The first phase of a new exhibition complex has opened at the intelligence nerve centre in Buckinghamshire where the Enigma code was cracked.
Bletchley Park was the nerve centre of the code breakers
The Bletchley Park Story is part of the first of three development phases at the National Codes Centre's new exhibition complex, called Block B.
The new display tells the story of wartime code-breaking at Bletchley.
It includes the restored Hut 8, in which Alan Turing and his team cracked the Germans' vital Enigma code.
Enigma was the backbone of German military and intelligence communications, and Turing's cracking of it in 1939 is seen as one of the great intellectual achievements of the 20th Century.
The development at Block B also includes an exhibition telling the story of code breaking at the stately home, which historians say shortened the war by two years.
This includes an interactive display of a German U-boat Enigma station and an Enigma machine.
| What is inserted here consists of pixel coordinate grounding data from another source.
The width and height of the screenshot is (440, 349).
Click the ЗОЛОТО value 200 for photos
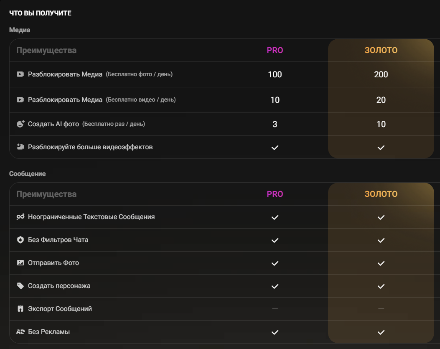tap(381, 75)
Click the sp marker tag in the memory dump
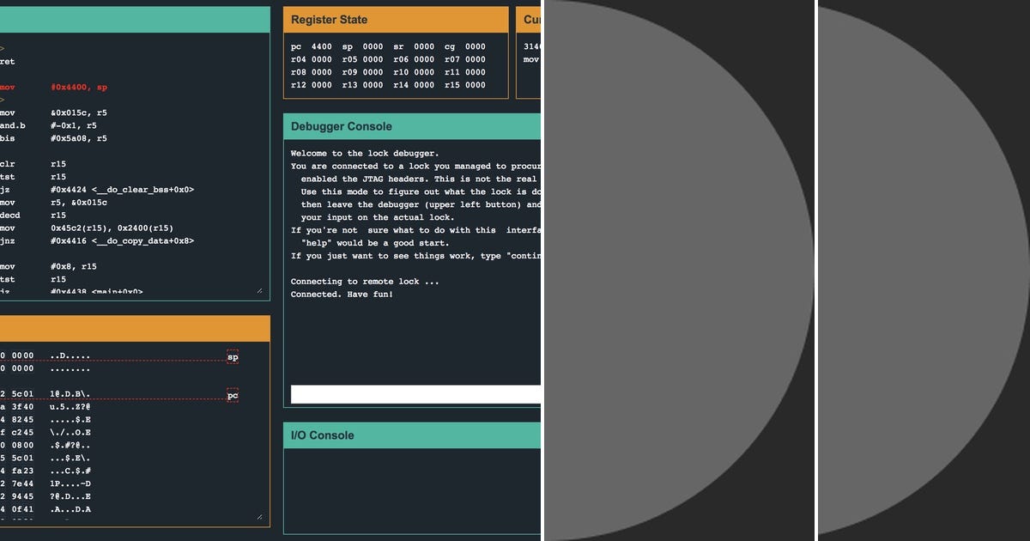The height and width of the screenshot is (541, 1030). pos(232,356)
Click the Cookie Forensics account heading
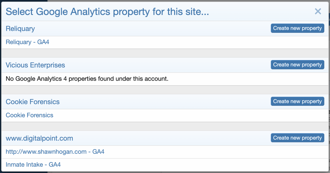 pyautogui.click(x=32, y=102)
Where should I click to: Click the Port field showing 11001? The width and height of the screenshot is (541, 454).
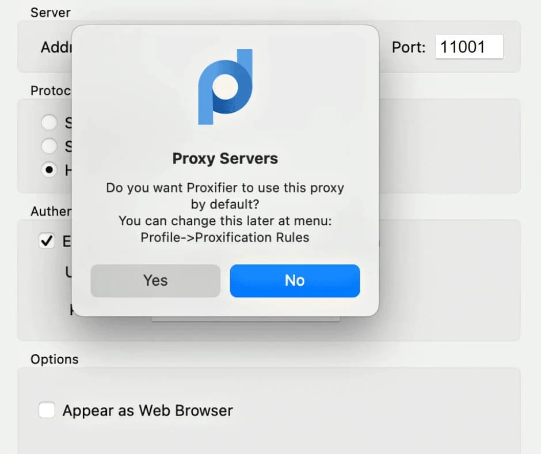468,47
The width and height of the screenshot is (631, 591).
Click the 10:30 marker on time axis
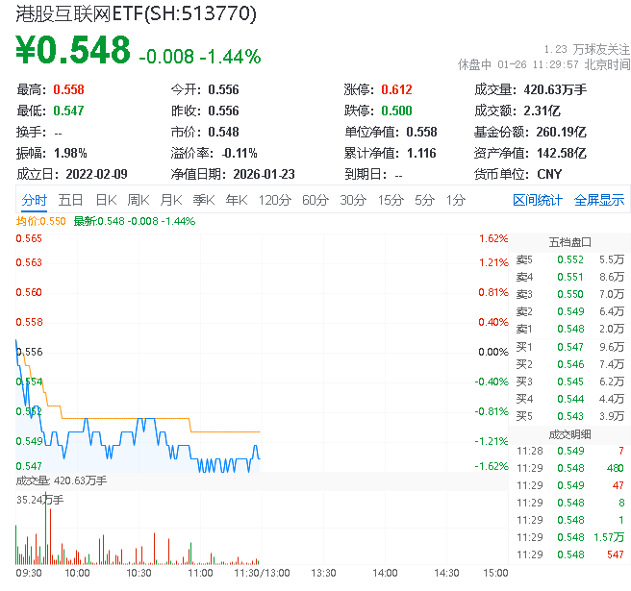139,572
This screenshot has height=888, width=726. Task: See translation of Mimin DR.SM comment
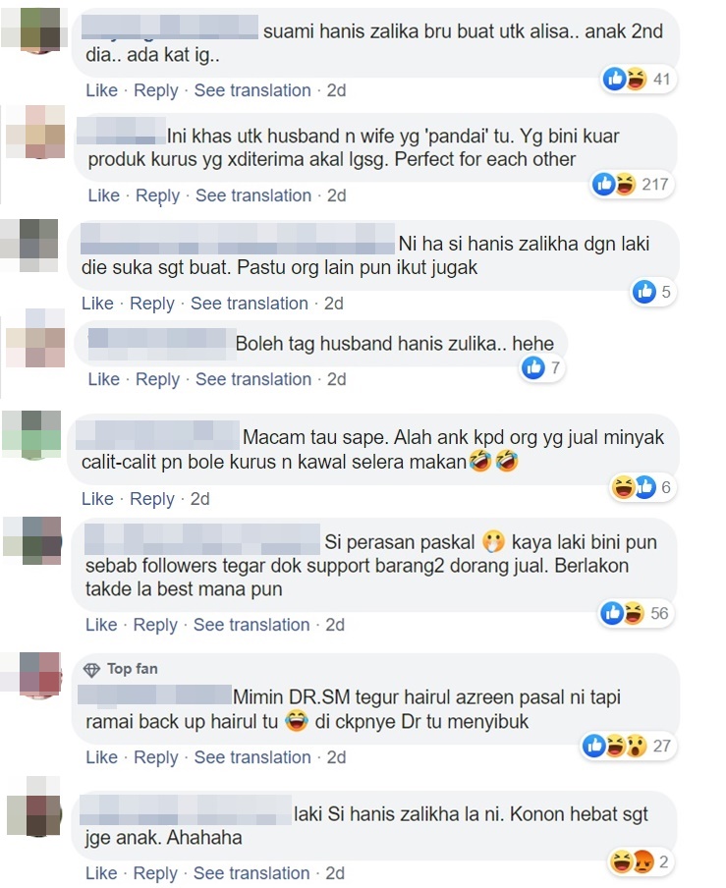pos(252,757)
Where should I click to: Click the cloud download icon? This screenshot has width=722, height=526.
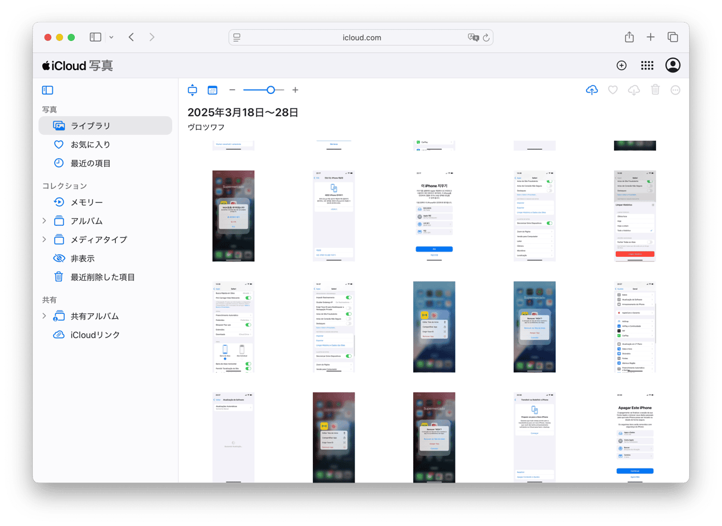[634, 90]
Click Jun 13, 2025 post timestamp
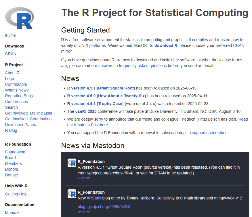Screen dimensions: 252x217 pos(84,178)
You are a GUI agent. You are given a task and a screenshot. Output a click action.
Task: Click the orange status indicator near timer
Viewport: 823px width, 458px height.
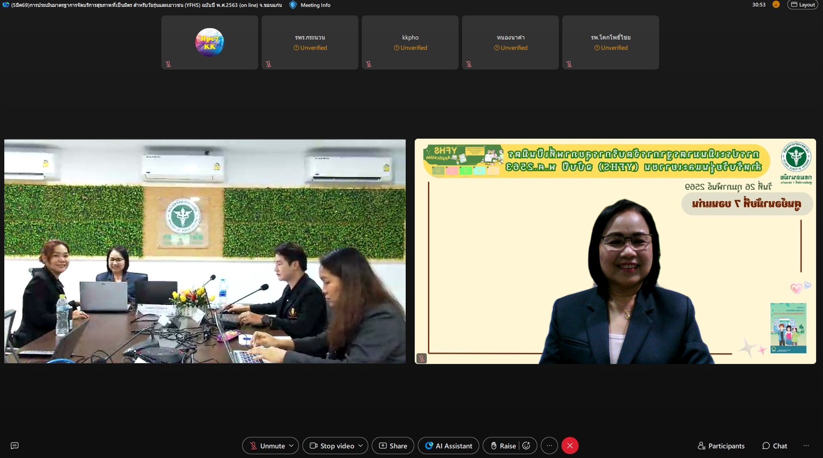point(776,5)
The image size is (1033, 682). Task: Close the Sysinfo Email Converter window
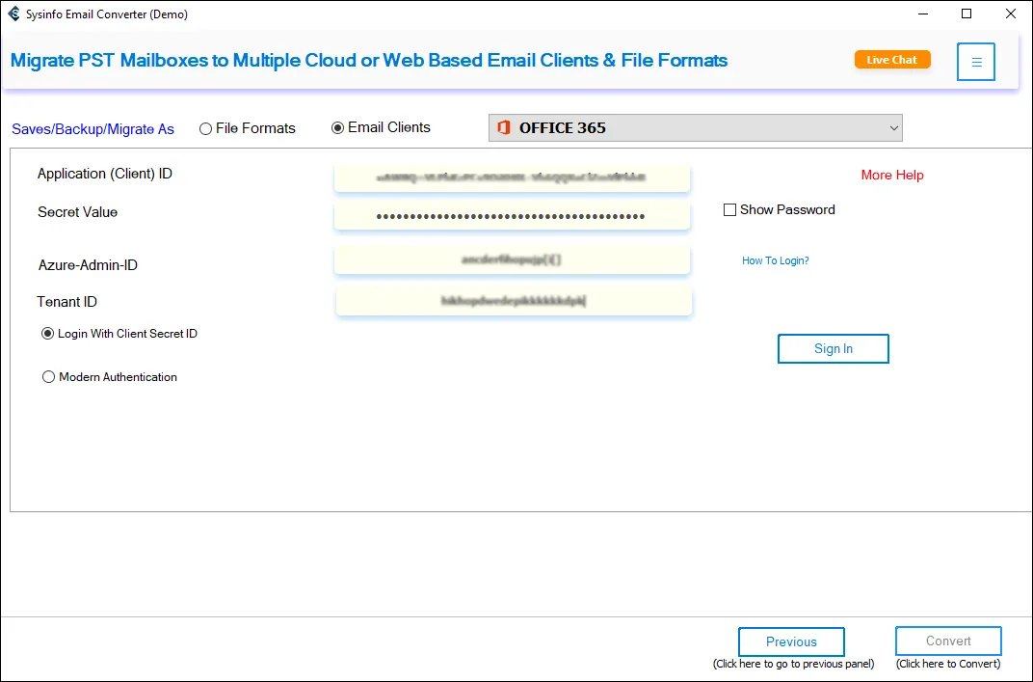(1010, 14)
Also on display for the first time at the official opening by the Duke of Kent was a piece of an original Colossus code breaking machine, which provided information essential to the planning of the D-Day landings.
The Colossus cracked the Lorenz code, which was used by Hitler to communicate with his generals, admirals and air marshals about troop movements.
Speaking after the opening, Christine Large, trust director, said: "It's a great day for Bletchley Park volunteers who so wanted to make this day happen and for the World War II veterans who saw the park really come to life.
"Today's success is in large measure due to the supporters who had the faith to make early financial contributions."